A pesar de las mejoras sustantivas en la durabilidad y funcionamiento de las democracias, en el período neoliberal tuvieron que hacer frente a importantes desafíos asociados a su calidad. Muchas democracias siguieron siendo altamente elitistas, autocráticas, centralizadas, presidencialistas, personalistas, clientelistas, incompetentes y corruptas. Lucharon para superar el trauma y miedo a las dictaduras, extirparon residuos autoritarios en actitudes e instituciones, debieron hacerse cargo de los abusos a los derechos humanos, y someter a los militares al control civil. En lo que refiere al gobierno, aún necesitaron lograr el adecuado balance y control entre poderes del estado, aumentar las capacidades estatales y terminar con las malas conductas. En su relación con la sociedad, en ocasiones fallaron en hacer efectivo el estado de derecho, asegurar las libertades civiles, tener elecciones limpias, fortalecer a los partidos políticos, y elevar los niveles de apoyo de la opinión pública. Estas democracias también encontraron dificultades para elaborar políticas que pudieran satisfacer intereses socioeconómicos y regionales establecidos, y a la vez alcanzar crecimiento económico con equidad. Por sobre todo, la profundización de la democracia requería un mejor trabajo en la tarea de representación y servicio a las clases bajas (Smith 2005: 338-345, Huntington 1991: 208-316, Hagopian y Mainwaring 2004, Mainwaring et al. 1992, Linz y Stepan 1996, Jelin y Hershberg 1996, Agüero y Stark 1998, Mainwaring y Welna 2003, Hite y Cesarini 2004, Garretón 2003, UNDP 2005: 154-161).

            Durante la era de las democracias neoliberales, los Estados Unidos jugaron, una vez más, su rol hegemónico de forma contradictoria. Hasta el final de los ochenta, la Guerra Fría hizo que los Estados Unidos mostraran simpatía por algunos dictadores de perfil anticomunista y fueran recelosos de los demócratas menos alertas. Después de apoyar las dictaduras militares en los sesenta y setenta del siglo XX, de la manera más infame en Brasil y Chile, Washington lideró la campaña por los derechos humanos y la democracia bajo la presidencia de Jimmy Carter a fines de los setenta. El coloso del norte trató de tomar algo de crédito de su lucha por la democratización en los ochenta y noventa. Los instrumentos directos empleados por los Estados Unidos para promover la democracia incluyeron pronunciamientos políticos de altos oficiales del gobierno norteamericano, reportes anuales sobre derechos humanos, asistencia económica, social y técnica para la democratización, presiones económicas, observación de elecciones, y aun invasiones como la de Granada, Panamá y Haití. Sin embargo, en la mayoría de los casos Washington jugó esencialmente un rol reactivo. En los noventa, mientras los Estados Unidos apoyaban a las democracias, tenían una mayor preocupación por promover el libre mercado y los acuerdos de libre comercio.

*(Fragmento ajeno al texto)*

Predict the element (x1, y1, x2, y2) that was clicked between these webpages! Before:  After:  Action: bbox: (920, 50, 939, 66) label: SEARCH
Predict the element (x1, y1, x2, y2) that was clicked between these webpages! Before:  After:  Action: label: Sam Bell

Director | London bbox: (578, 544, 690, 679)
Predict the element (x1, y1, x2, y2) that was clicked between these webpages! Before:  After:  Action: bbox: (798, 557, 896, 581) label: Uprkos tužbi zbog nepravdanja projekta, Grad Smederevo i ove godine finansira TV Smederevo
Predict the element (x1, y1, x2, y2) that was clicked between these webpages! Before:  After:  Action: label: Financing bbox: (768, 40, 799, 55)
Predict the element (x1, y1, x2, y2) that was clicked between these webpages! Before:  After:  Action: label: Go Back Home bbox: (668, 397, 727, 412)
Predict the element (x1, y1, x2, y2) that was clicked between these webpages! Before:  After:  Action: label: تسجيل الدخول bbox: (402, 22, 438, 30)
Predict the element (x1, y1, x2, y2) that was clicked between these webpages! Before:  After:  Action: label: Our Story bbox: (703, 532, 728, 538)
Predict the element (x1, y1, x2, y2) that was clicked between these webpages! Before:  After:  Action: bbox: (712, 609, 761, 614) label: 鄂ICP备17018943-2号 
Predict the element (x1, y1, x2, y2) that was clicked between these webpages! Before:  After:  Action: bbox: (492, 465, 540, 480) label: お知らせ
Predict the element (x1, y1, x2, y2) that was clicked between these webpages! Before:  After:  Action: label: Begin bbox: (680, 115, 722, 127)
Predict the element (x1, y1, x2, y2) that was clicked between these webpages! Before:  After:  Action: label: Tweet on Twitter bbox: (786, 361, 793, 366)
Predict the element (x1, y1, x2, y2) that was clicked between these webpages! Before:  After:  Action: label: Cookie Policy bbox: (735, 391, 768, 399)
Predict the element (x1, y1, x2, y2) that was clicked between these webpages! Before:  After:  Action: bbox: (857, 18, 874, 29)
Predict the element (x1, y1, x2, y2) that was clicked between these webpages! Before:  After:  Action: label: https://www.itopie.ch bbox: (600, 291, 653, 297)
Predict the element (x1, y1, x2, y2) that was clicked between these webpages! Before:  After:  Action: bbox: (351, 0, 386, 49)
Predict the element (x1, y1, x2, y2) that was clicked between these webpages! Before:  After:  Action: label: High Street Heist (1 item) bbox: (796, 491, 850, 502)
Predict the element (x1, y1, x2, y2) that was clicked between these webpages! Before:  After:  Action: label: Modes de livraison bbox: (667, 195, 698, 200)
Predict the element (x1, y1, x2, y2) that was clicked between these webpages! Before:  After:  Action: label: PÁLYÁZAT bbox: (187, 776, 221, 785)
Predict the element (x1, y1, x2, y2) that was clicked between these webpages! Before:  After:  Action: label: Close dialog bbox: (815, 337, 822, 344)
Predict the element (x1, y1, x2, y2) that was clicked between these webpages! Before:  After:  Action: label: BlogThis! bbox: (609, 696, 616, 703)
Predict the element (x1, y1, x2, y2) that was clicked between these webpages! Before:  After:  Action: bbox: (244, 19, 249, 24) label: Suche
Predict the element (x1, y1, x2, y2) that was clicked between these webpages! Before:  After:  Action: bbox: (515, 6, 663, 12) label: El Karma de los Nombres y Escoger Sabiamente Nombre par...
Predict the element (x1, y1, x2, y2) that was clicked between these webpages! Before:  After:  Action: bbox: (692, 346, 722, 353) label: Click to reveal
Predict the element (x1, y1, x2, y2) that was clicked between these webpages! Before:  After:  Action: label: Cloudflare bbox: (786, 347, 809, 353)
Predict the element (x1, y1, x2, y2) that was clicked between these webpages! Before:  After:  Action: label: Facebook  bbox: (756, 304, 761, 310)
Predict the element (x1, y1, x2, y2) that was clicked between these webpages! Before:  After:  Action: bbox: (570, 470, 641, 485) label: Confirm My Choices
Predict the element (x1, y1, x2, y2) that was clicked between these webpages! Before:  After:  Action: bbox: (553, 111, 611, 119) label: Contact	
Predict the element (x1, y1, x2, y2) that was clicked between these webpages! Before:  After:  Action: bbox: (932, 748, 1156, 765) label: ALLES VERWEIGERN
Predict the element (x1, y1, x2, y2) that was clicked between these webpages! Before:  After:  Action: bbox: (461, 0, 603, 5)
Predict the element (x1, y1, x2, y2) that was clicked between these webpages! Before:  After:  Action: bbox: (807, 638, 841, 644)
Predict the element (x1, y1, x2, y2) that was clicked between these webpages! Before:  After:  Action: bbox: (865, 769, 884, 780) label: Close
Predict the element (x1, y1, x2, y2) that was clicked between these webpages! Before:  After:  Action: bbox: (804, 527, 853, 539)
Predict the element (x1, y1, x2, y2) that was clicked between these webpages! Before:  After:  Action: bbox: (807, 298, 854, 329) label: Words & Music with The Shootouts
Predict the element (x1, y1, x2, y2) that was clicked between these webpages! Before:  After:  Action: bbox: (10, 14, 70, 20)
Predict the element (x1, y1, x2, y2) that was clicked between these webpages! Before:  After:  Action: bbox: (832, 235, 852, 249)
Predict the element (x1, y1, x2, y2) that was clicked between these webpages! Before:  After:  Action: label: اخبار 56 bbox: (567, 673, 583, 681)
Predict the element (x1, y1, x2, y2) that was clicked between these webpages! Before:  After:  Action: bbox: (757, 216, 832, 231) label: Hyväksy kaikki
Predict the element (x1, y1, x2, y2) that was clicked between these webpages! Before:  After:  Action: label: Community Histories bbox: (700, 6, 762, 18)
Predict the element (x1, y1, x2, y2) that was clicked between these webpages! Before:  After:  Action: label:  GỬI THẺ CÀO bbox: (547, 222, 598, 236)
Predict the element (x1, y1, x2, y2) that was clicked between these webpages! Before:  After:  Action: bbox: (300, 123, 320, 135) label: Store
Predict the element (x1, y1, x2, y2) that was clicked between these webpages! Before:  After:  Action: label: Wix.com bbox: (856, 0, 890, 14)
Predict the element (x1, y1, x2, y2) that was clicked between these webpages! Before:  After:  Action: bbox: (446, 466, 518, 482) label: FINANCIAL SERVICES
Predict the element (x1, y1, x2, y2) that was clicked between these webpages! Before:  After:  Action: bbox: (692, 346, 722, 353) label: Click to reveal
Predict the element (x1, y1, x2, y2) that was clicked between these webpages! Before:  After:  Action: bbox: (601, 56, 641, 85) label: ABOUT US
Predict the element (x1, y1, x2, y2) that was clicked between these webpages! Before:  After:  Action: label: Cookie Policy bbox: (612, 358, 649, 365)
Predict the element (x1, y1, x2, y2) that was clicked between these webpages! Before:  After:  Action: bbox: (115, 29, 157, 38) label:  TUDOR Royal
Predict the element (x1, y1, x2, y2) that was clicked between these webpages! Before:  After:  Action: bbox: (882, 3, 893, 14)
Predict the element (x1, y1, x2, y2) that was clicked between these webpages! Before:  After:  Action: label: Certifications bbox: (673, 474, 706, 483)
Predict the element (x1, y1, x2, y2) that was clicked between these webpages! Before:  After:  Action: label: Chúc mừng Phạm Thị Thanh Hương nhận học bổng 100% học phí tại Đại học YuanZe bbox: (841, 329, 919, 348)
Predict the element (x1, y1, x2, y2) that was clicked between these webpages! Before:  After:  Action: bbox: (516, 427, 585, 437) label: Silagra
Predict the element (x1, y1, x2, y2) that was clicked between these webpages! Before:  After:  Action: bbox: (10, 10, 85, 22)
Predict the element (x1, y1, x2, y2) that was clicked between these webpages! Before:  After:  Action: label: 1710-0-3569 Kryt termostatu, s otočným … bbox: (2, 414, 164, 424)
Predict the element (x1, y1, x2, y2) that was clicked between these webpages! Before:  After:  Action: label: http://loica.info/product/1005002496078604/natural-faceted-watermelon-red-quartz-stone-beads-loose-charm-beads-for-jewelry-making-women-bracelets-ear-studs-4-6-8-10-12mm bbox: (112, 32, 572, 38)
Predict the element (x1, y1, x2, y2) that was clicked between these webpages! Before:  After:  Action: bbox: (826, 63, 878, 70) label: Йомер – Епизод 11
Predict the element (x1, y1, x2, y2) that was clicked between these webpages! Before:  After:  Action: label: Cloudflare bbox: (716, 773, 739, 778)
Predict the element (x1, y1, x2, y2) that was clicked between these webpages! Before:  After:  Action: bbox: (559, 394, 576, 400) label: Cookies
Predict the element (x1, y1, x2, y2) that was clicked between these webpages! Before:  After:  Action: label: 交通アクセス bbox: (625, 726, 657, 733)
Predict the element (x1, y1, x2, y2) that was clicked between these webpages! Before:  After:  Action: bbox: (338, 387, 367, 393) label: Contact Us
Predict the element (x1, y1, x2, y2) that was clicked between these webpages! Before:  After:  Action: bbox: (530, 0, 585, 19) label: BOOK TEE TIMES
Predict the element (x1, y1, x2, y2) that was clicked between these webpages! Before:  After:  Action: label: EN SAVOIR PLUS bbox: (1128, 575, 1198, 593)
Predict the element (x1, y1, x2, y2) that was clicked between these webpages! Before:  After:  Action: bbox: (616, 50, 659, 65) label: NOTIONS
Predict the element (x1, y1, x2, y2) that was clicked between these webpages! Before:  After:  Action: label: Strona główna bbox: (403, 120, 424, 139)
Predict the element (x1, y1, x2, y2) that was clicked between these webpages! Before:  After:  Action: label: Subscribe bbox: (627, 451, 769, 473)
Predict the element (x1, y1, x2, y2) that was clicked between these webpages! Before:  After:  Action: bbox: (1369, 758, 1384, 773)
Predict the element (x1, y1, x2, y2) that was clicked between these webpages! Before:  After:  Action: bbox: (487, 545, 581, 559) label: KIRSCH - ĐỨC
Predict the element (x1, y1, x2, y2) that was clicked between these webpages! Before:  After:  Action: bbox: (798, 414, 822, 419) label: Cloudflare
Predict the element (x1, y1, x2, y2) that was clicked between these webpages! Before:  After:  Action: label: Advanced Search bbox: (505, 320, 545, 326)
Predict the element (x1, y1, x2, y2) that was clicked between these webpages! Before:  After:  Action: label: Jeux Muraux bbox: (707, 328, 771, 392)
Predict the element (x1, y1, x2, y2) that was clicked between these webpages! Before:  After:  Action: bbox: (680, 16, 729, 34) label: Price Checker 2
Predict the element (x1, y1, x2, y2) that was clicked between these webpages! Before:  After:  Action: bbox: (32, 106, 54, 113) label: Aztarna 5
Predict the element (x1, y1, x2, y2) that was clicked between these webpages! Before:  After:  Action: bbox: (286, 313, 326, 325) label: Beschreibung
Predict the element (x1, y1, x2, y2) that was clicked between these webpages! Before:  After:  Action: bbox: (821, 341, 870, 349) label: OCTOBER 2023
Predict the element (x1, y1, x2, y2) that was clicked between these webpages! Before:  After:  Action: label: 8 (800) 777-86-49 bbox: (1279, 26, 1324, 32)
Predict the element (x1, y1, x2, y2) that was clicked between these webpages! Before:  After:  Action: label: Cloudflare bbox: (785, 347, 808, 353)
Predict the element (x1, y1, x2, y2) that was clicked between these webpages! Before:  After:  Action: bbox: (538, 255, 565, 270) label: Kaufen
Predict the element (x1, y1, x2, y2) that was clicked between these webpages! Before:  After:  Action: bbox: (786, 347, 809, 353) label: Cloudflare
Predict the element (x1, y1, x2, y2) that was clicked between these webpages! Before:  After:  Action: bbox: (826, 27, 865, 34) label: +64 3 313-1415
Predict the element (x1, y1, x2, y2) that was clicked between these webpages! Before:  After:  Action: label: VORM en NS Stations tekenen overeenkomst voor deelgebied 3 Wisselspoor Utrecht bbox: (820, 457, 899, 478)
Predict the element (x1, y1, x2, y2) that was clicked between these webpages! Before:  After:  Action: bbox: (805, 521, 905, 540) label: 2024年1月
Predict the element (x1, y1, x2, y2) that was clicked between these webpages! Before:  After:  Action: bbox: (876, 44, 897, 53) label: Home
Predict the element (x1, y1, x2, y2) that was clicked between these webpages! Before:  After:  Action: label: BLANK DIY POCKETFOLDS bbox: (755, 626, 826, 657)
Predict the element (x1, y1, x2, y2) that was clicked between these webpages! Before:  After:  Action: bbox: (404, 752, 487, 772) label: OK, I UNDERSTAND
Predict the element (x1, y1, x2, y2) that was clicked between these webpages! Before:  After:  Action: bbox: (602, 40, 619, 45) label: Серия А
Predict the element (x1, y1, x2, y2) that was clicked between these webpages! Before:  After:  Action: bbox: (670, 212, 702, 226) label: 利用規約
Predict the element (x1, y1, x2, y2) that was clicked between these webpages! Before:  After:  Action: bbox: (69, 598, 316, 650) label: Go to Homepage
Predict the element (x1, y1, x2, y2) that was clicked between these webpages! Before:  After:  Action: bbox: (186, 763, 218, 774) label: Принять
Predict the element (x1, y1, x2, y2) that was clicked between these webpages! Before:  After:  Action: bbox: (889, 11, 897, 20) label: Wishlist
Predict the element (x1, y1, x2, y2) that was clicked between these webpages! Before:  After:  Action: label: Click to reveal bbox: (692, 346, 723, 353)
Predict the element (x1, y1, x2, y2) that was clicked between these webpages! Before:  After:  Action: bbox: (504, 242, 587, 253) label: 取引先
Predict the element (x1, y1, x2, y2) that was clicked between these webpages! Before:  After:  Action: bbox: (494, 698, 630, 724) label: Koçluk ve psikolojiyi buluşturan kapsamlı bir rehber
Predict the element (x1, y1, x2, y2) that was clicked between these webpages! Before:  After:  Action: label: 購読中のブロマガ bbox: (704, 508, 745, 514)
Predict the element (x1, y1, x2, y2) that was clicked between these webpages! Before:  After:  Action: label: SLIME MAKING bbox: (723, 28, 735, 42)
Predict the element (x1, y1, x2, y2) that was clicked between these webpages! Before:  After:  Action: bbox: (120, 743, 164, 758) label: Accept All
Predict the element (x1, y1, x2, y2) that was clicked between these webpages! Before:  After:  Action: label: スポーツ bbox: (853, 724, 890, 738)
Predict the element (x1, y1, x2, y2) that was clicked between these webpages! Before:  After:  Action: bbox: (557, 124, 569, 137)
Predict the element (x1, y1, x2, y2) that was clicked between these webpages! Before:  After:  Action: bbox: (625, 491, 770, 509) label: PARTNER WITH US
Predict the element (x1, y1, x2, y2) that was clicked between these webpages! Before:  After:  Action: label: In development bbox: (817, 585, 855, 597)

Mientras tanto, las organizaciones internacionales como la Organización de Estados Americanos (OEA) se transformaron en activas defensoras de la democracia. En concreto, la OEA declaró este compromiso en 1991.

            En términos más generales, un renacimiento ideológico de la economía y la política liberal clásica emanaron de Washington y Londres, y fueron esparcidos por el reganismo y el thatcherismo. Al menos igual de importante que esto para la internacionalización de los procesos de democratización fue la universalización del concepto de derechos humanos, incluyendo los de género. Finalmente, el contagio esparció la democracia de un país a otro, haciendo más probable la democratización de los vecinos. Las nuevas democracias empujaron a sus vecinos a incorporarse a la nueva corriente democratizadora. Los partidarios de la democratización aprendieron de sus vecinos las técnicas para derrocar a sus propios dictadores, mientras que los defensores de los regímenes autoritarios pudieron observar que la democracia no necesariamente terminaba en comunismo, populismo, desastres económicos, caos social, reducción de los niveles de seguridad nacional, o en castigo para las Fuerzas Armadas. Desde fines de los setenta hasta comienzos de los dos mil el acuerdo entre las elites civiles y militares respecto a que las democracias moderadas neoliberales eran deseables pareció ser, casi sin necesidad de otras variables, lo que hizo que esas democracias pudieran surgir y mantenerse a pesar de sus deficiencias (O'Donnell et al. 1986, Linz y Stepan 1996, y Przeworski 1991)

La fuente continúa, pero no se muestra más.